Ovarian cancer is the second most common gynecologic cancer and the deadliest in terms of absolute number. It caused nearly 14,000 deaths in the United States alone in 2010. While the overall five-year survival rate for all cancers combined has improved significantly: 68% for the general population diagnosed in 2001 (compared to 50% in the 1970s), ovarian cancer has a poorer outcome with a 47% survival rate (compared to 38% in the late 1970s).
- Spread of the cancer to other organs
- Progressive function loss of various organs
- Ascites (fluid in the abdomen)
- Intestinal obstructions
These cells can implant on other abdominal (peritoneal) structures, including the uterus, urinary bladder, bowel, lining of the bowel wall (omentum) and, less frequently, to the lungs.
Globally, as of 2010, approximately 160,000 people died from ovarian cancer, up from 113,000 in 1990. The disease is more common in industrialized nations, with the exception of Japan. In the United States, females have a 1.4% to 2.5% (1 out of 40-60 women) lifetime chance of developing ovarian cancer. Older women are at highest risk. More than half of the deaths from ovarian cancer occur in women between 55 and 74 years of age and approximately one quarter of ovarian cancer deaths occur in women between 35 and 54 years of age.
In 2010, in the United States, it is estimated that 21,880 new cases were diagnosed and 13,850 women died of ovarian cancer. The risk increases with age and decreases with numbers of pregnancy. Lifetime risk is about 1.6%, but women with affected first-degree relatives have a 5% risk. Women with a mutated BRCA1 or BRCA2 gene carry a risk between 25% and 60% depending on the specific mutation. Ovarian cancer is the second most common cancer in women (affecting about 1/70) and the leading cause of death from gynecologic cancer, as well as the deadliest (1% of all women die of it). It is the fifth leading cause of cancer-related deaths in women, causing an estimated 15,000 deaths in 2008. Incidence is higher in developed countries.
From 2004–2008, the median age at diagnosis for cancer of the ovary was 63 years of age. Approximately 1.2% were diagnosed under age 20; 3.5% between 20 and 34; 7.3% between 35 and 44; 19.1% between 45 and 54; 23.1% between 55 and 64; 19.7% between 65 and 74; 18.2% between 75 and 84; and 8.0% 85+ years of age. 10-year relative survival ranges from 84.1% in stage IA to 10.4% in stage IIIC.
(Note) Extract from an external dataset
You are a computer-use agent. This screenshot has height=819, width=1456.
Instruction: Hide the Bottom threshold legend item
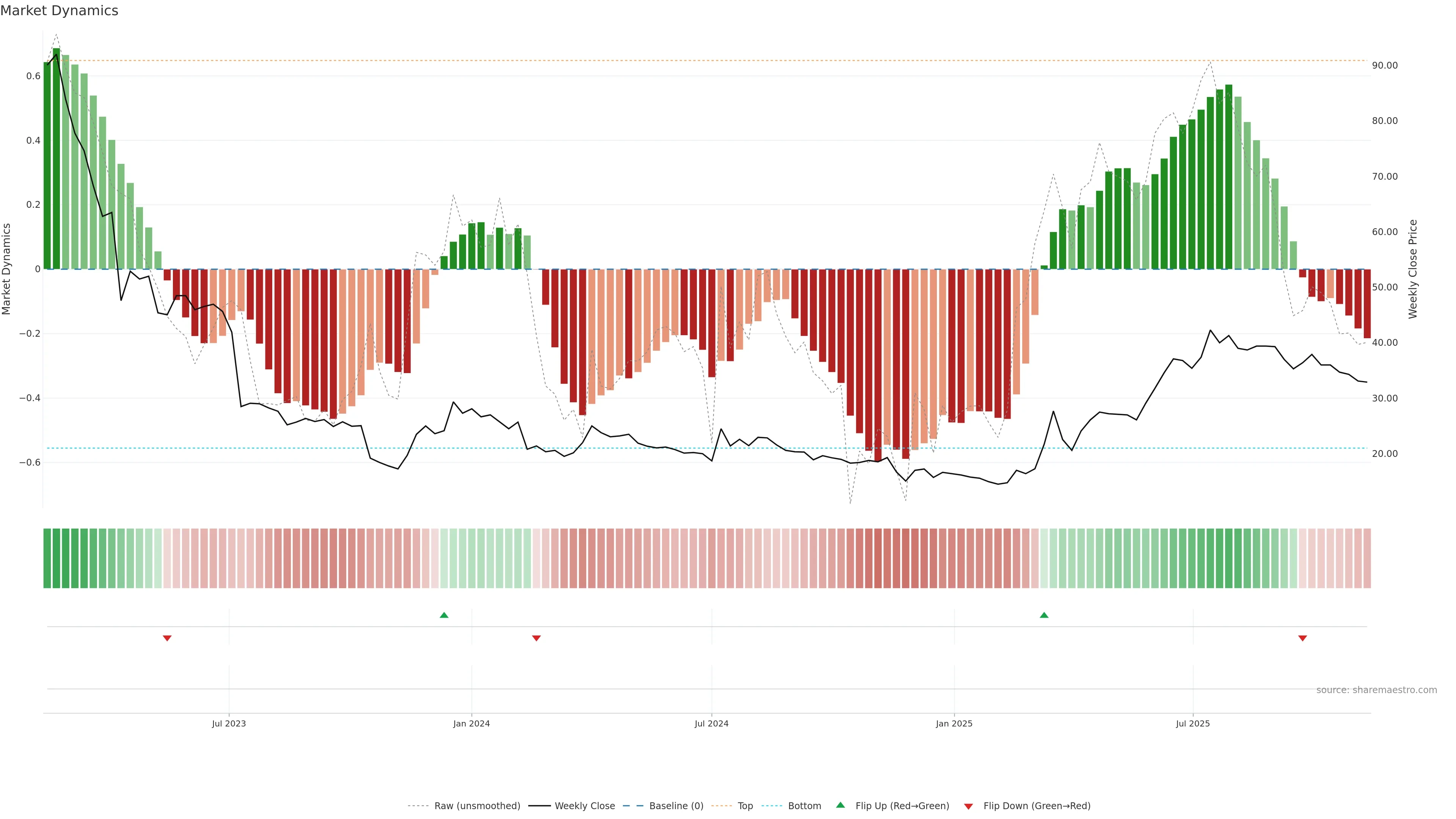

The age-adjusted incidence rate was 12.8 per 100,000 women per year. These rates are based on cases diagnosed in 2004–2008 from 17 SEER geographic areas.
Society and culture
Researchers are assessing different ways to screen for ovarian cancer. Screening tests that could potentially be used alone or in combination for routine screening include the CA-125 marker and transvaginal ultrasound. Doctors can measure the levels of the CA-125 protein in a woman’s blood—high levels could be a sign of ovarian cancer, but this is not always the case. And not all women with ovarian cancer have high CA-125 levels. Transvaginal ultrasound involves using an ultrasound probe to scan the ovaries from inside the vagina, giving a clearer image than scanning the abdomen. The UK Collaborative Trial of Ovarian Cancer Screening is testing a screening technique that combines CA-125 blood tests with transvaginal ultrasound. Several large studies are ongoing, but none have identified an effective technique. In 2009, however, early results from the UK Collaborative Trial of Ovarian Cancer Screening (UKCTOCS) showed that a technique combining annual CA-125 tests with ultrasound imaging did help to detect the disease at an early stage. However, it's not yet clear if this approach could actually help to save lives—the full results of the trial will be published in 2015.